Of course, this is not guaranteed behaviour either. Indeed, with optimizations enabled, gcc will eliminate the accumulator(666) call figuring it's dead code, and we again get the original results. And it is entirely within its rights to do so; in a conforming program, removing the call would indeed not affect the semantics. But in the realm of undefined behaviour, anything may happen.


EDIT

auto ac=accumulator(1);

std::cout << pow(2,2) << std::endl;

std::cout << ac(1) << " " << ac(1) << " " << ac(1) << " " << std::endl;
std::cout << ac(1) << " " << ac(1) << " " << ac(1) << " " << std::endl;
std::cout << ac(1) << " " << ac(1) << " " << ac(1) << " " << std::endl; 

Without optimizations enabled, I get the following:

4
1074790403 1074790402 1074790401 
1074790406 1074790405 1074790404 
1074790409 1074790408 1074790407 

With optimizations enabled,

4
4 3 2 
7 6 5 
10 9 8

Again, C++ does not and cannot provide true lexical closures where the lifetime of local variables would get extended beyond their original scope. That would entail bringing garbage collection and heap-based locals to the language.
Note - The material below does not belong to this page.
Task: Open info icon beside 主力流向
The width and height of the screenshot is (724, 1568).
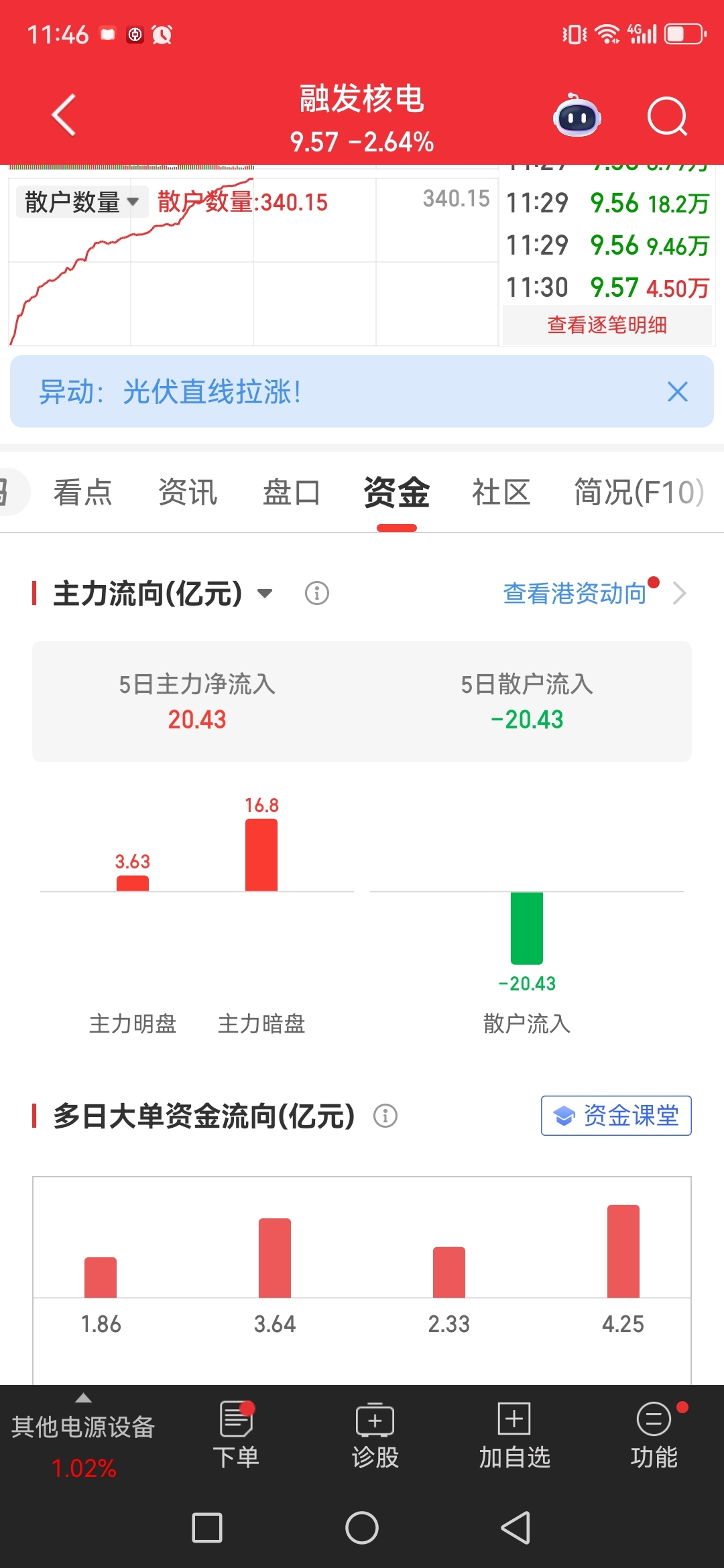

This is all rather academic, though, as capturing x by copy makes the program well-defined and to work as expected:

auto accumulator = [](int x) {
    return [x](int y) mutable -> int { 
        return x += y;
    }; 
};


Well, references become dangling when the referent goes away. You have a very fragile design if object A has a reference to some part of object B, unless object A in some way can guarantee the lifetime of object B (for instance, when A holds a shared_ptr to B anyway, or both are in the same scope).

References in lambda's are no magical exception. If you plan to return a reference to x+=y, you'd better make sure that x lives long enough. Here it's the argument int x initialized as part of the call accumulator(1). The lifetime of a function argument ends when the function returns.